Updated: June 3, 2021 5:07:53 pm
In an indication that it could be made a notifiable disease, the Union health ministry has asked states to look out for Multisystem Inflammatory Syndrome in Children (MIS-C), which is a coronavirus-linked disease, and identify secondary and tertiary care institutes with expertise and facilities to deal with it.
“MIS-C is a serious complication in Covid-19 patients. As this is a condition not being routinely reported through the integrated disease surveillance portal (IDSP) or any other portal, I also request you to kindly share the weekly incidence (new cases) of MIS-C reported in the State/UT,” Dr Sunil Kumar, director-general, health services, Union Ministry of Health and Family Welfare, wrote to state health directors in a letter on June 2.
Most children who become infected with the coronavirus have only a mild illness. But in children who develop MIS-C, some organs and tissues such as the heart, lungs, blood vessels, kidneys, digestive system, brain, skin or eyes become severely inflamed.
Dr Sanjay Natu, president of Indian Academy of Paediatrics, Pune branch and member of the Covid-19 task force in the city said there has been a rise in the number of MIS-C cases in the last fortnight at various hospitals and that a local registry is being made.
According to Dr Aarti Kinikar, chairperson of Pune’s paediatric task force for Covid, collating data on these cases is essential. “Unless it becomes compulsory to report, there will not be adequate data on these MIS-C cases. At Sassoon General Hospital, for instance, there have been 7-8 critical MIS-C cases in the last 15 days and we are aware that private hospital doctors have been reporting an increase,” she said.
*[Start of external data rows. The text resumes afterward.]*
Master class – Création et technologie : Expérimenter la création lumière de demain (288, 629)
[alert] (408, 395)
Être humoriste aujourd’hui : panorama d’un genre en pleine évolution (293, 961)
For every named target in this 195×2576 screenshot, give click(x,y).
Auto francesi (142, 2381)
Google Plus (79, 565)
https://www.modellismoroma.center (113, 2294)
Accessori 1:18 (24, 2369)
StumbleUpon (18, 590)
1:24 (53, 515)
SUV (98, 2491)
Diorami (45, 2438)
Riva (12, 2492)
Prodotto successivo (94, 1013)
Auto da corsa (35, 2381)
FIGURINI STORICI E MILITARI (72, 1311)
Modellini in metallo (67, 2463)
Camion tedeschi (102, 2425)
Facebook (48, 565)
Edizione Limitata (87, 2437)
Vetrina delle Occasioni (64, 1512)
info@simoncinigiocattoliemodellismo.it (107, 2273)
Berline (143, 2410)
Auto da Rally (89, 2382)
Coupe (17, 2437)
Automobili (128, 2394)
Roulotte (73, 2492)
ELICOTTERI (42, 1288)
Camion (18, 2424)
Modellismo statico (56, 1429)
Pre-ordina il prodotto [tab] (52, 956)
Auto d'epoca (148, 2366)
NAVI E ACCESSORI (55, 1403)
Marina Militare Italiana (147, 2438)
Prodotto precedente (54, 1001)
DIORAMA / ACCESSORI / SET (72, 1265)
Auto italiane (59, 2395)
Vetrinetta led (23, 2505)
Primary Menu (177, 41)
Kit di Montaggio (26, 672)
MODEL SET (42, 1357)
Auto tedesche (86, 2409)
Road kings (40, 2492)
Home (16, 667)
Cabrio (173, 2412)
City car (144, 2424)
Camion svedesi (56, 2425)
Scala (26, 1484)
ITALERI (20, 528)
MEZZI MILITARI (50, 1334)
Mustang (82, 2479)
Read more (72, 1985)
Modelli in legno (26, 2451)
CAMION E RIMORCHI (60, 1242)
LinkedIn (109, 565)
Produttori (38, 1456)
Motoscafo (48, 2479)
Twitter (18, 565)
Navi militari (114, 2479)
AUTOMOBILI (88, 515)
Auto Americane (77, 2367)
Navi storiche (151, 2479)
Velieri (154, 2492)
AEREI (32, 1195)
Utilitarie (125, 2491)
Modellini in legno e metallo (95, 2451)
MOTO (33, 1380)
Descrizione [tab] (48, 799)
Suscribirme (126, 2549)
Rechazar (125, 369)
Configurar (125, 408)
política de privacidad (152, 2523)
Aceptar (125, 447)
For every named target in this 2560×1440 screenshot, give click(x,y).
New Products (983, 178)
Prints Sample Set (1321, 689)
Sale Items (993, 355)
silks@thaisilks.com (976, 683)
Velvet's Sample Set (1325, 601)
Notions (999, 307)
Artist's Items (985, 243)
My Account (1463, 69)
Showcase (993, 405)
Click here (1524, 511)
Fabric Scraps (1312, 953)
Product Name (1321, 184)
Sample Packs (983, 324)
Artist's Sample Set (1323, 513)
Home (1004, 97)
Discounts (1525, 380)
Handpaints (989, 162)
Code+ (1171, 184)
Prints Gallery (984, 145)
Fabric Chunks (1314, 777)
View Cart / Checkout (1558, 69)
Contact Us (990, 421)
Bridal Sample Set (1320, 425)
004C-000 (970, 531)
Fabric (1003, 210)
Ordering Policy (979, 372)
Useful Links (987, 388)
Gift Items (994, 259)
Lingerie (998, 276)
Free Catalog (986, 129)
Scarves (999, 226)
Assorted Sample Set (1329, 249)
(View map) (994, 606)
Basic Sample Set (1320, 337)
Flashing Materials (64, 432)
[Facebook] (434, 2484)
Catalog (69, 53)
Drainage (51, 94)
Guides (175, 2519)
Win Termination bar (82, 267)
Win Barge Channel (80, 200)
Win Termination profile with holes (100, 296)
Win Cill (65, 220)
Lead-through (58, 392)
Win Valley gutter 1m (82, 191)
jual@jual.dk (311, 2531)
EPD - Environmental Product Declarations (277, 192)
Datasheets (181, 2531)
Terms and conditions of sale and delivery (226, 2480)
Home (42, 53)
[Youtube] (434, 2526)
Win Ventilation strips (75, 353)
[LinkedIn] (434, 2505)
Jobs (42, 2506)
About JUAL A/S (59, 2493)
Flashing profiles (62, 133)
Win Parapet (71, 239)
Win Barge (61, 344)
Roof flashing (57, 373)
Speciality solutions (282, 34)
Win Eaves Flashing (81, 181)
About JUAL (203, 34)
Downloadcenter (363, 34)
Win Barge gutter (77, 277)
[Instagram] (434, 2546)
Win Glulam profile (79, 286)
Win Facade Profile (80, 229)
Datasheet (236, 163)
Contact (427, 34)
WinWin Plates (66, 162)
Dr Jitendra Oswal, deputy medical director at Bharati Hospital, said that the parents need to exercise caution but not be scared. “Most affected children get a mild disease with fever and need to be supervised at home with monitoring according to IAP guidelines. MIS-C is a treatable condition with a good recovery rate. However we have to remain alert and look out for warning signs,” Dr Oswal said.